Why isn’t clear, though there are hypotheses, he says. It might be that their preferred food resources have dried up over time. It might be that native predators are picking up more slack than individual studies have shown. It could be that the insects have simply spread out and moved. Or other population dynamics factors might be at play. “It’s all guesses at this point. We’re not sure, but it’s probably a mix of all of those.”
They could come back, notes Hoover, and sometimes they seem to as host plants rebound–but take heart that their populations cannot and don’t increase indefinitely.

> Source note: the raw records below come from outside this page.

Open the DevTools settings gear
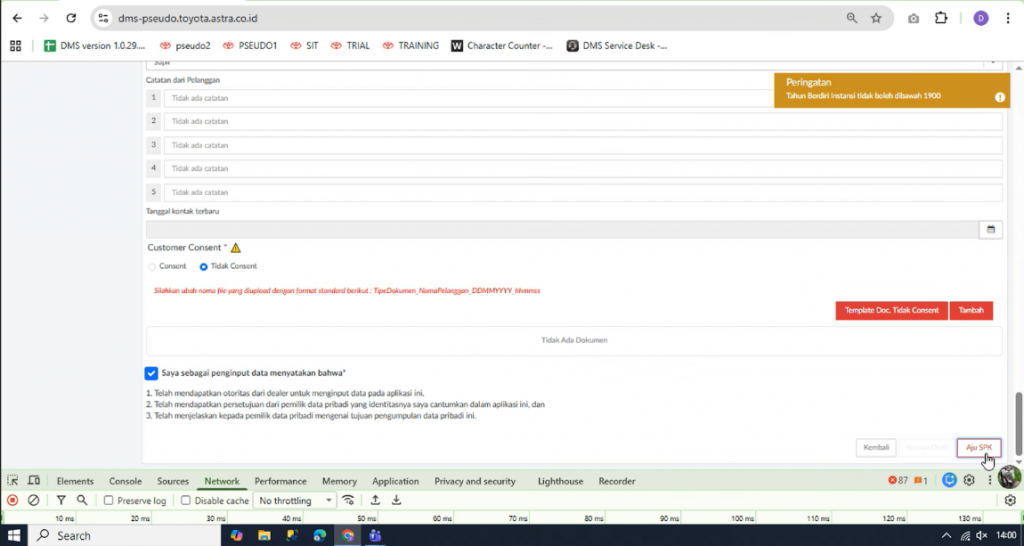This screenshot has width=1024, height=546. (969, 481)
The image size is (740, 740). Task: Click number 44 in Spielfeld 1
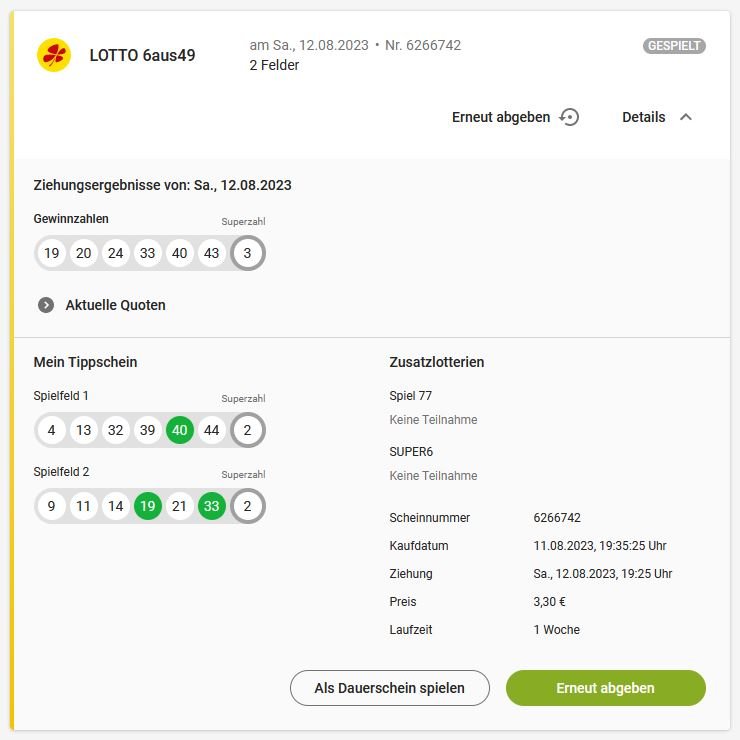pos(211,430)
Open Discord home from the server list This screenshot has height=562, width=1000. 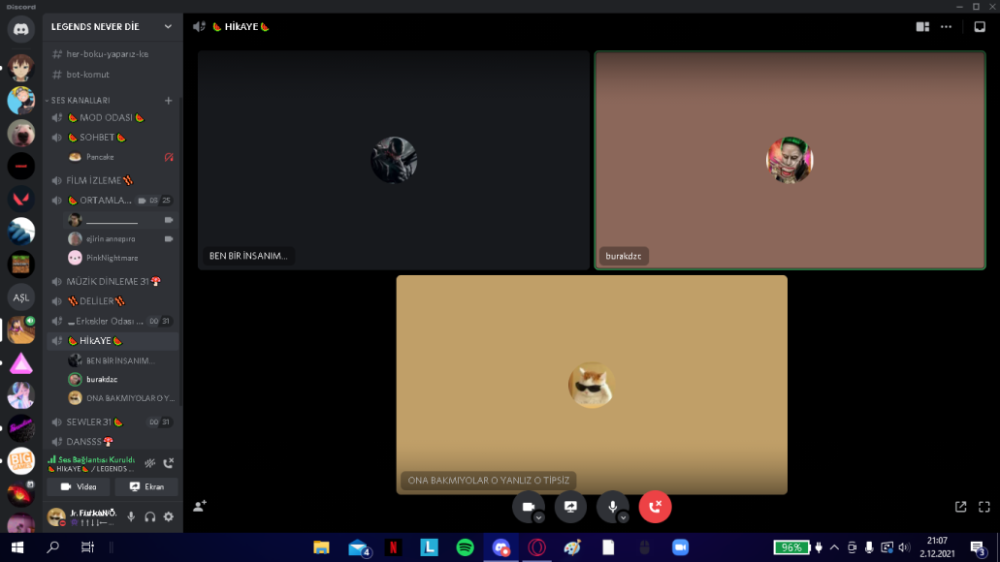click(21, 29)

Like everything in nature, there is a limit.
A history of other invasive insects indicates many species settle into boom and bust cycles. For example, spongy moths may be virtually absent for years on end before appearing en masse and defoliating forests. “If I had a crystal ball, I would say that’s probably what we’re going to start seeing with lanternflies after the peak drops out,” says Walsh. “We might see some resurgences from year to year, but probably it will never approach anything like it was at its worst. Probably.”
Achieving balance
Still though, active management is key to prevent further spread and mitigate harm where invasions have already begun, says Walsh. California, Oregon, and Washington–all states with major wine regions–have begun proactively preparing for the possibility of invasion, notes Hoover. West Coast researchers are testing possible biocontrols on their own native species and investigating other management tactics.
Seven states have instituted quarantine programs to limit cross-border transportation of lanternfly eggs and live insects. If you live in a quarantine zone, you too have a legally mandated responsibility to avoid transporting lanternflies elsewhere. Check for the rules and regulations in your area.
Finally, a big part of balance is accepting and understanding that, applied carelessly, “solutions” can prove worse than problems. Walsh urges residents grappling with lanternflies in their own gardens and backyards to approach their invaders thoughtfully. Smashing and squishing is always encouraged, but “be cognizant that when you use pesticides, there are going to be other downsides,” he says. In some cases, targeted insecticide applications and traps can be a good call. In other instances, they’re likely not necessary. In either scenario, education is key. PennState Extension offers a comprehensive management guide to help people decide if, when, how, and what they should spray or set-up at home.
“Make good choices,” says Walsh and don’t forget that patience is an option. “In areas where it seems like a biblical plague, things are likely going to mellow out. You don’t have to kill every single one yourself.”